Nora: Yeah, so our costs are incredibly low. And Spontaneous Celebrations [the community center that hosts rock camp] is amazing and dirt cheap to rent from. And with all of our donations and being all volunteer-run, we end up spending a very small amount on supplies for the week. But we’re at a point where we keep getting the same things donated– we have too many guitars and not enough drum kits. We do need to transition to a place where we can make larger purchases. We do want to start after school programming and free programming so we’re trying to figure out how to make that possible. Part of the great thing about the community is that these women are willing to share their expertise. We’ve found out some of our volunteers are grant writers or heavily involved in fundraising, and they’ve been really helpful.

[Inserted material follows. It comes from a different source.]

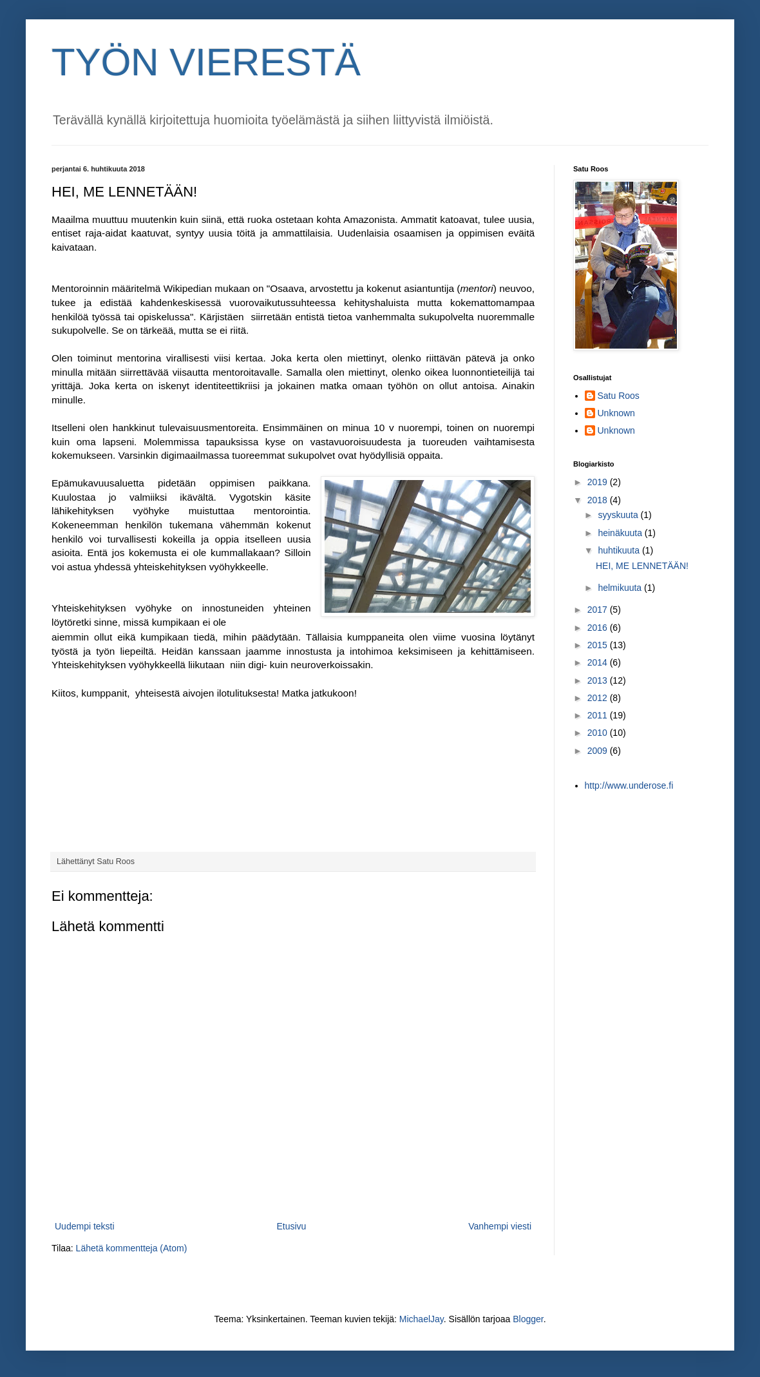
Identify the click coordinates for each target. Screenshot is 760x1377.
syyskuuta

Hilken, how have you seen the Boston music scene evolve since you started playing in bands in the 90s? Are there more women playing music now?

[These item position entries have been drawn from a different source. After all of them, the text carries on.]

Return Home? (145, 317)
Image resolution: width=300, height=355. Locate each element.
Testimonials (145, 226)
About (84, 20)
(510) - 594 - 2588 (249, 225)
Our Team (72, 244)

Hilken: I don’t know because when I started, I felt kind of alone, but then I started bands with women mostly. My band Fuzzy toured with Belly and Velocity Girl. I was in that period where all of a sudden in the 90s, it was cool to be a loudmouth. Kurt Cobain, a huge rock star who was on the cover of Rolling Stone, was married to Courtney Love, a woman who didn’t look like a supermodel. Who had a big f—-n’ mouth and was scary. And before that he dated Kathleen Hanna. Our role models were awesome, crazy women who were empowered.

But then I saw the demise of that, and that was depressing. I continued to make music and then suddenly it wasn’t cool to be loud and punk rock. It became really important to be cute; Britney Spears appeared. When I continued to put records out, the Phoenix called me a warhorse. Like, “Warhorse Hilken Mancini is putting out another record.” And I was like oh my god, why am I a warhorse? You wouldn’t say that about John Felice from the Real Kids. What am I fighting? I don’t get it. So I got really f—–n’ pissed off! But after rock camp, I suddenly started getting asked to play again.

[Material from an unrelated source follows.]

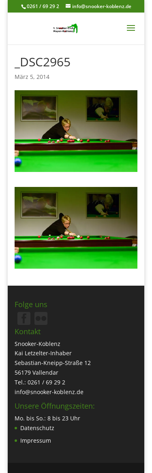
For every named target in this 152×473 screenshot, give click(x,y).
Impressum (35, 440)
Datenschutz (37, 428)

Do you think that was because of rock camp?

Hilken: Because of rock camp, I had a lot of support. More people were coming to my shows. And then suddenly people were like you can play here now– they didn’t just associate me with Fuzzy. Chris Colbourn [of Buffalo Tom and with whom Hilken put out a record in 2005] came to see me play, and he was like, woah, you have so many fans! But this is our community. We come out to see each other.

Band practice in Spontaneous Celebrations

Band practice in Spontaneous Celebrations


What has been the most rewarding part about starting GRCB?

Hilken: One of the biggest things is the community that’s come out of it. I’ve been playing rock ‘n roll in Boston for forever– since I was 18. And I played a show at the Plough and Stars right after Nora and I had announced that we’d be starting a girls rock camp in Boston. When I finished playing and walked over to the bar, I got mobbed. I was so excited because I thought it was because I had played such an amazing show, but they were like, “We heard you’re starting a girls rock camp in Boston, and we want to volunteer!” It was amazing; I’ve never been mobbed when I’ve walked off the stage before, and I was mobbed because people had heard that we were finally having one here– people had heard about the one in Portland– and so it was really funny.

Nora: The love never stops. It blows my mind. With the women, you see it immediately. It’s an instant realization of something. There’s such a community that’s come out of it, and just the fact that there’s always someone willing to help– to sweat their ass off moving drums, to drive over from Somerville to bring a bass amp– and that part I hadn’t expected. Past the original group of organizers, I didn’t expect it to be such a phenomenal bond between everybody.


The showcase for the May session of Ladies Rock Camp is at T.T. the Bears on Sunday, May 19th.